* PROBLEM DESCRIPTION *
Copy exactly the lines that run from the line containing "Click the green icon at toolbar's right end" to the end of the material below, both ends included.

* PROVIDED INFORMATION *
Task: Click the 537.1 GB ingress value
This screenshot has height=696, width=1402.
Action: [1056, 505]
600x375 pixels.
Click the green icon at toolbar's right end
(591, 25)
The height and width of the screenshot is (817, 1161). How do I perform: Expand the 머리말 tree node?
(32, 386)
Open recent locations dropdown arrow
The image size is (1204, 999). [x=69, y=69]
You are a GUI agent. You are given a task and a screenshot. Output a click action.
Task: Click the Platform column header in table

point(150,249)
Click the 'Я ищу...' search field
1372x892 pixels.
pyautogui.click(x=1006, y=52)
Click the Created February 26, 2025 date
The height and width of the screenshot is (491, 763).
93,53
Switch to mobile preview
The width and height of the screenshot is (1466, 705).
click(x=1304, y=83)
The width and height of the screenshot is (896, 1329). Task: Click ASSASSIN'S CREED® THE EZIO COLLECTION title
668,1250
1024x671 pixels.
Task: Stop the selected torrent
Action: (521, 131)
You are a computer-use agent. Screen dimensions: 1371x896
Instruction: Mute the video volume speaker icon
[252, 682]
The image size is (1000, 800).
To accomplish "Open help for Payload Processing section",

* RESPONSE *
Click the green icon at toolbar's right end
(591, 25)
The height and width of the screenshot is (817, 1161). How do I perform: Expand the 머리말 tree node?
(32, 386)
Open recent locations dropdown arrow
The image size is (1204, 999). [x=69, y=69]
You are a GUI agent. You are given a task and a screenshot. Output a click action.
Task: Click the Platform column header in table

point(150,249)
Click the 'Я ищу...' search field
1372x892 pixels.
pyautogui.click(x=1006, y=52)
Click the Created February 26, 2025 date
The height and width of the screenshot is (491, 763).
93,53
Switch to mobile preview
The width and height of the screenshot is (1466, 705).
click(x=1304, y=83)
The width and height of the screenshot is (896, 1329). Task: Click ASSASSIN'S CREED® THE EZIO COLLECTION title
668,1250
1024x671 pixels.
Task: Stop the selected torrent
Action: (521, 131)
You are a computer-use agent. Screen dimensions: 1371x896
Instruction: Mute the video volume speaker icon
[252, 682]
The image size is (1000, 800).
To accomplish "Open help for Payload Processing section",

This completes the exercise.